AngularJS is a JavaScript-based open-source front-end web application framework maintained by Google, which combines declarative templates, dependency injection, end-to-end tooling, and integrated best practices to solve development challenges.
In addition, Angular JavaScript components complement Apache Cordova, a framework used for developing cross-platform mobile apps.
Google released the initial version on October 20, 2010, and the latest stable version released on last May 11, 2018. Angular 2.0 was a complete re-write of the initial AngularJs version 1.0 entirely based on components.
The most importantly, this release makes Angular lighter, faster and easier. Moreover, it will make developers life easier on upcoming Angular versions.
As you many know Angular 6 is already out there as a preview version, let’s find out upcoming features and enhancements.
In March 2016, the initial version of Angular Material was released but was lacking in the number of components, stability, and compatibility with latest angular versions. The latest release on angular 6.0, now it has become more stable and compatible. The ultimate goal of this package is to create an Angular component and publish it as a Web Component, which can be used in any HTML page that is being supported by all modern browsers (Except Edge). The main benefit of this is, once you create and publish a web component, you can and use it in a non-SPA app.
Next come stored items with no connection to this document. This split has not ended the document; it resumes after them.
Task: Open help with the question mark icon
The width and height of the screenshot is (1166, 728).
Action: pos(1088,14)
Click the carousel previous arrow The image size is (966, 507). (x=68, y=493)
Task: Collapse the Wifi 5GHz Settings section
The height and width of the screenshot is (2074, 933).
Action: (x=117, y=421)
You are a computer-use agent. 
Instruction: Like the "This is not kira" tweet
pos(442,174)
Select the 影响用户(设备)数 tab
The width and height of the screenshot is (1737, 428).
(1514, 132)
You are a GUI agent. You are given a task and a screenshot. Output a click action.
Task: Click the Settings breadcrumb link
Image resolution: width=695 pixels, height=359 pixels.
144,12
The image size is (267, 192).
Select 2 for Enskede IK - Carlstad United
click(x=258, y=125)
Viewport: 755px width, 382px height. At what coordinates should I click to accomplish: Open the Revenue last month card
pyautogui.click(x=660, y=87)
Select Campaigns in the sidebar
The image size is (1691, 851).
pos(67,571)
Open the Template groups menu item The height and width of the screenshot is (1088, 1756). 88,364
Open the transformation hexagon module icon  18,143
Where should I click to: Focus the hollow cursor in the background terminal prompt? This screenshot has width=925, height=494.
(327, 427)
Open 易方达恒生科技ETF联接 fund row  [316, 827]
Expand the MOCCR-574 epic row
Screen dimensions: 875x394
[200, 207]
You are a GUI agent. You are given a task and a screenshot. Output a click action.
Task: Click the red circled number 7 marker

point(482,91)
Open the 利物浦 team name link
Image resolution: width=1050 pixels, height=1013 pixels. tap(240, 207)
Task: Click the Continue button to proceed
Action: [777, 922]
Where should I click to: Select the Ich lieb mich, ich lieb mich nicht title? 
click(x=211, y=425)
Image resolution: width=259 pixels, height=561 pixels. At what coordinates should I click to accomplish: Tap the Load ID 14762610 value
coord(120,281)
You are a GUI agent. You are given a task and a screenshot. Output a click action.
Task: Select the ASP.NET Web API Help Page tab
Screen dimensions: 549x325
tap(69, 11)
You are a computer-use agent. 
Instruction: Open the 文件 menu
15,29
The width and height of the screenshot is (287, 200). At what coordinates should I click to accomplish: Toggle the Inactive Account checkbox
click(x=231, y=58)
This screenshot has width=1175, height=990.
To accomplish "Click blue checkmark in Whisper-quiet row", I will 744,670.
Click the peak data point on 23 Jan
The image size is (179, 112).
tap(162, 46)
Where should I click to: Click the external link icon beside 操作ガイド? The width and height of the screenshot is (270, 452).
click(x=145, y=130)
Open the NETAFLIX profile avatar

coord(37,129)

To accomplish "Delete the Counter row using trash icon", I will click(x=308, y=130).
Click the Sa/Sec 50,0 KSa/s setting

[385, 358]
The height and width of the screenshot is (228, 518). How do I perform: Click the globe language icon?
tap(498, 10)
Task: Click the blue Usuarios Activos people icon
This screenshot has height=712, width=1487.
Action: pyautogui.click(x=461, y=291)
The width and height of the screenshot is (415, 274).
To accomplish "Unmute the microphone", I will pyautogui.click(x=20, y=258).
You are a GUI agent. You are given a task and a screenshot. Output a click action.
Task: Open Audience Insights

With this release, CDK Toolkit is stable and Developers can use this toolkit to build their own components using Angular Material which is also supported Responsive Web Design layouts eliminating the need for using libraries like Flex Layout or learning CSS Grid with less effort as this toolkit already has most of the commonly used utilities to build components.
Angular CLI generates Angular artifacts using the technology called Schematics that enables developers to create a new component, or updating the code to fix breaking changes in a dependency or to add a new configuration option or new framework to an existing project. By using “ng update” it automatically updates the project dependencies and makes automated version fixes by itself.
Service worker is a script that runs in the web browser and manages to cache for an application. In the older version, when we do the latest deployment of the application it may need to deactivate/uninstall the existing service worker. With this new release, it contains new script file safety-worker.js, which will be a part of production bundle that helps us to unregister existing service worker.
It is common that introducing new functionality/features to the application gradually increases the size of the application bundle size. App Budgets is a handy feature in the Angular CLI, which allows developers to set thresholds values for the size of bundles that will enable to configure error messages/warning messages when bundle size grows beyond the configured threshold.
The Angular team has introduced a new backward-compatible renderer, Ivy Renderer which will make the size of the app smaller and the compilation faster. Switching to Ivy rendered will be smooth, and the Angular team has promised it will be a non-breaking change for existing implementations.
This new release of the Angular version with TypeScript 2.7+ will be much easier to code with conditional type declarations, default declarations and strict class initialization. Please refer this link to read the full spec of latest additions to TypeScript version.
In Angular old versions, there is no direct way of knowing if navigation was triggered imperatively or via the location change. In latest Angular version, it has introduced “navigationSource” to identify the source of the navigation. Moreover, the “restoredState” will give the restored navigation id, which leads to current navigation. These two properties are useful to handle multiple use cases in routing.
As you know, when we introduce a service or annotated a class with @Injectable, we have to register in app module under providers section. With the new changes in Angular 6, you can specify “providedIn” and it will auto-register itself when the app bootstraps by simplifying dependency injection.
Most of software built by Google, including over 300+ Angular apps were built by using Bazel build system. Since the source code changes often, it does not make sense to rebuild the entire application for every little change instead Bazel only rebuilds what is necessary. The Closure Compiler is capable of consistently generates smaller bundles and does a better job in dead code elimination compared to Webpack and Rollup bundlers.